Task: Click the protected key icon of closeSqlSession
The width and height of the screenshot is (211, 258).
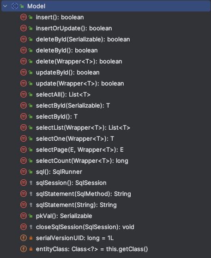Action: click(31, 227)
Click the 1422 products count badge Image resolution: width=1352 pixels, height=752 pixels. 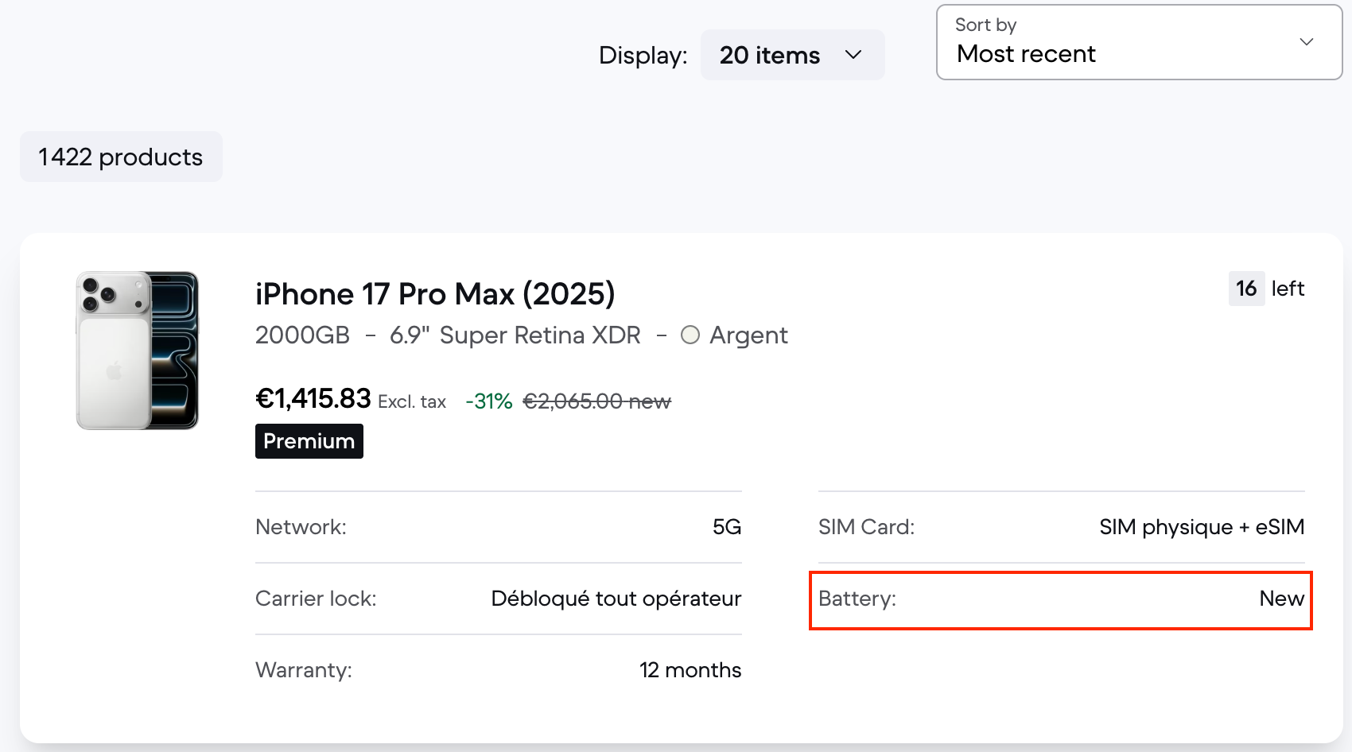click(x=121, y=157)
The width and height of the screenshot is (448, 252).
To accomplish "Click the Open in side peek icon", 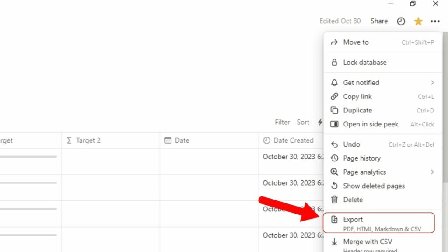I will pyautogui.click(x=334, y=124).
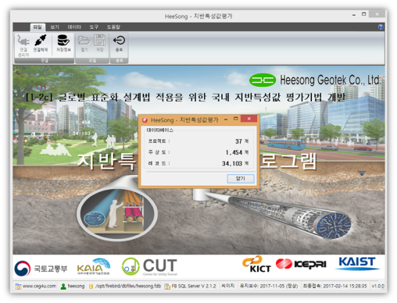Click the database file icon in status bar

91,287
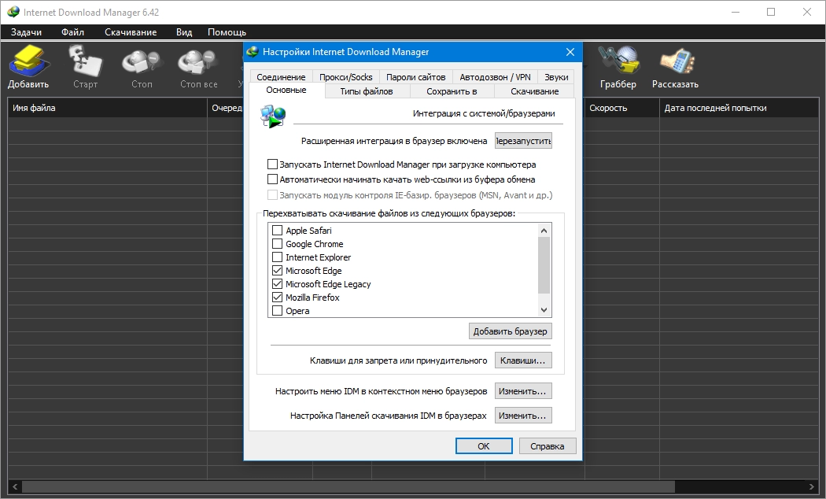The image size is (826, 499).
Task: Enable Google Chrome capture checkbox
Action: pyautogui.click(x=277, y=244)
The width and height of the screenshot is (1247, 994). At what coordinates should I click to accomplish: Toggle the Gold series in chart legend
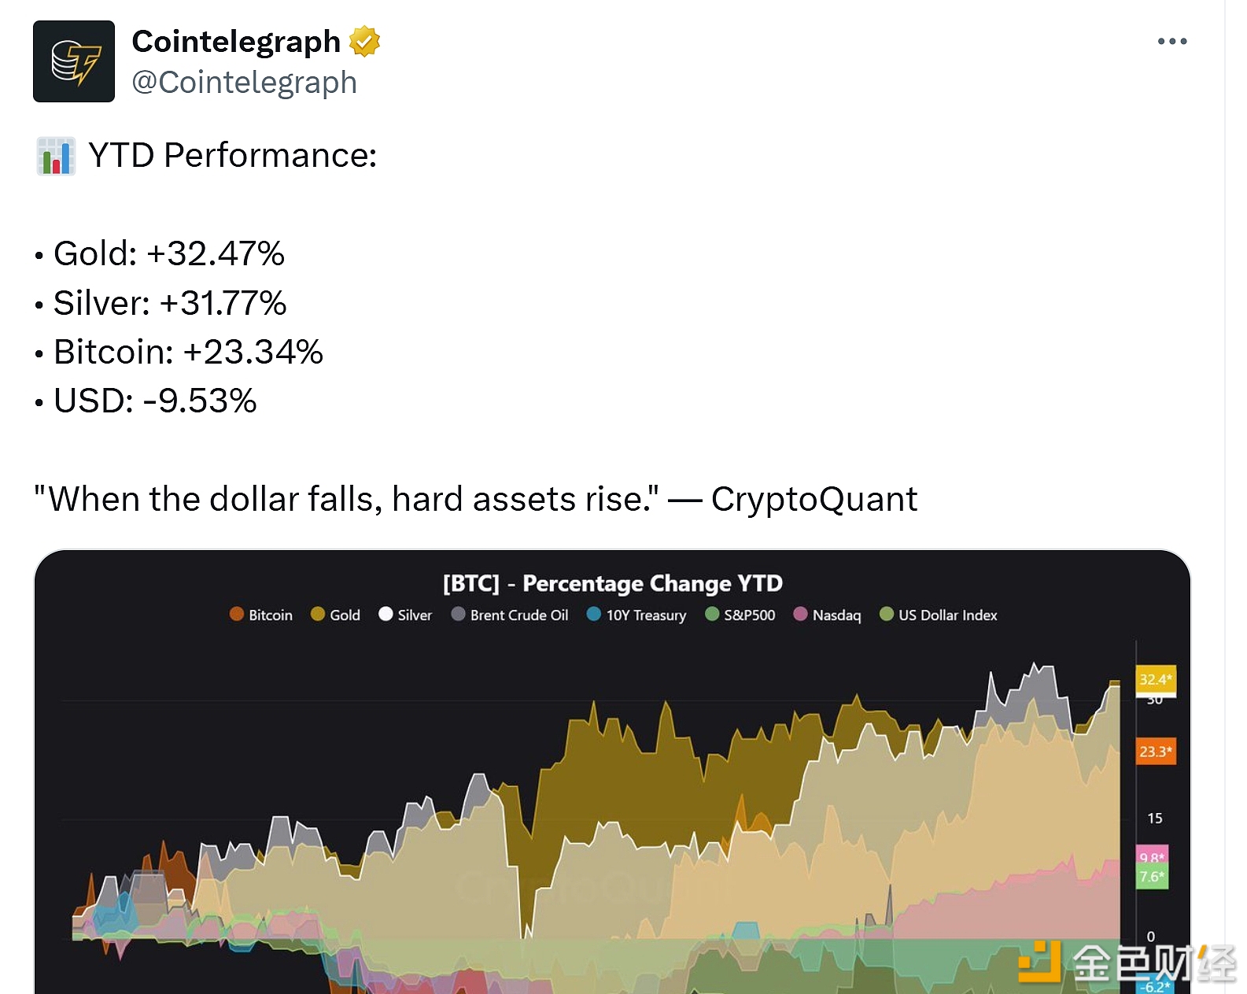pos(335,615)
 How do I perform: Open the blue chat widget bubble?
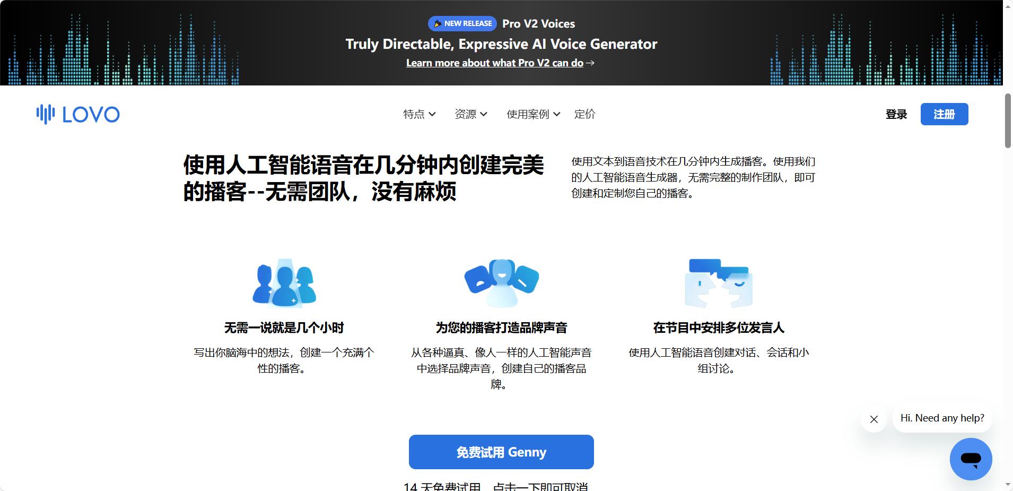click(x=971, y=459)
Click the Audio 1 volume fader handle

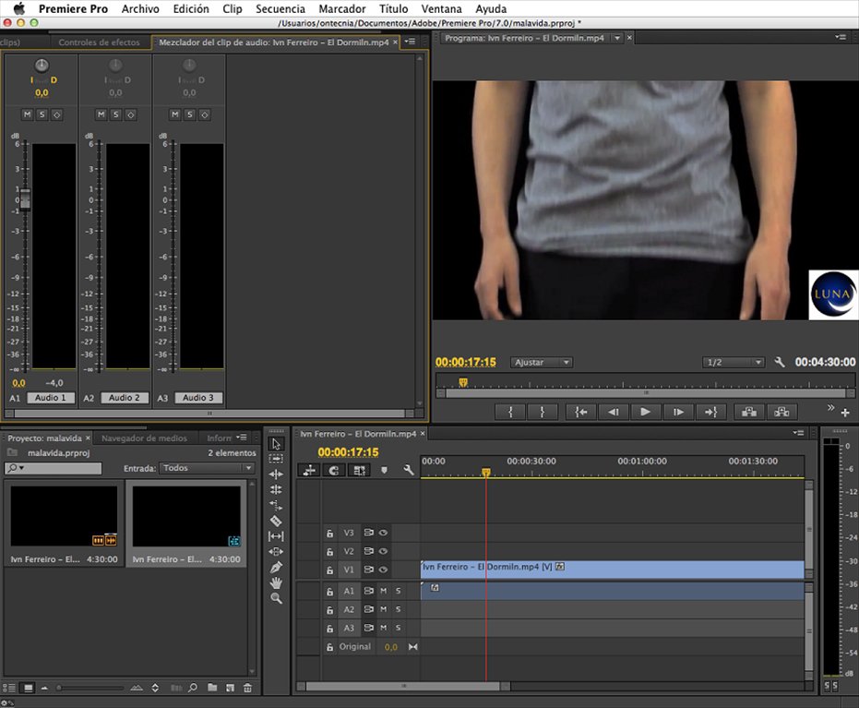[x=25, y=198]
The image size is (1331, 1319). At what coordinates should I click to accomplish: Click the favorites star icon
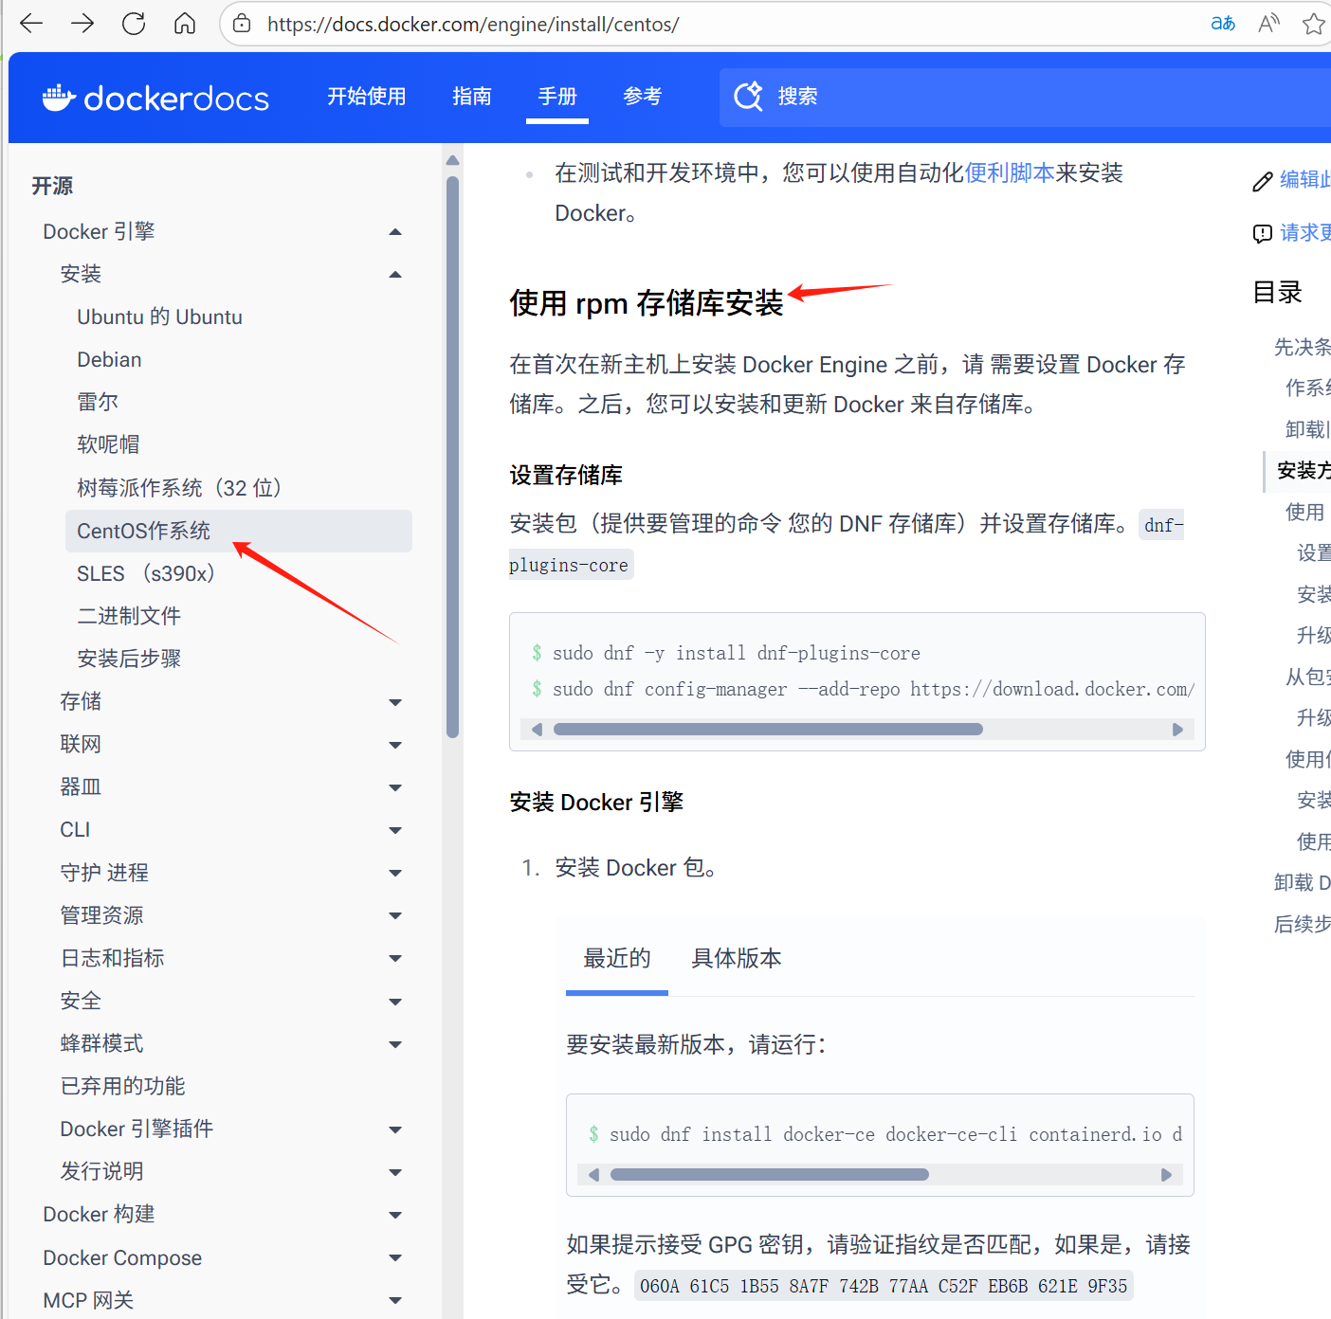(x=1314, y=24)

» **DIRECTIONS**: A picture must not appear in the copy. Transcribe exactly the lines from the one with "Click the Audio 1 volume fader handle" through the final line of the entries, both included, and no more.

» **SOLUTION**:
Click the Audio 1 volume fader handle

[x=25, y=198]
The image size is (1331, 1319). At what coordinates should I click to accomplish: Click the favorites star icon
(x=1314, y=24)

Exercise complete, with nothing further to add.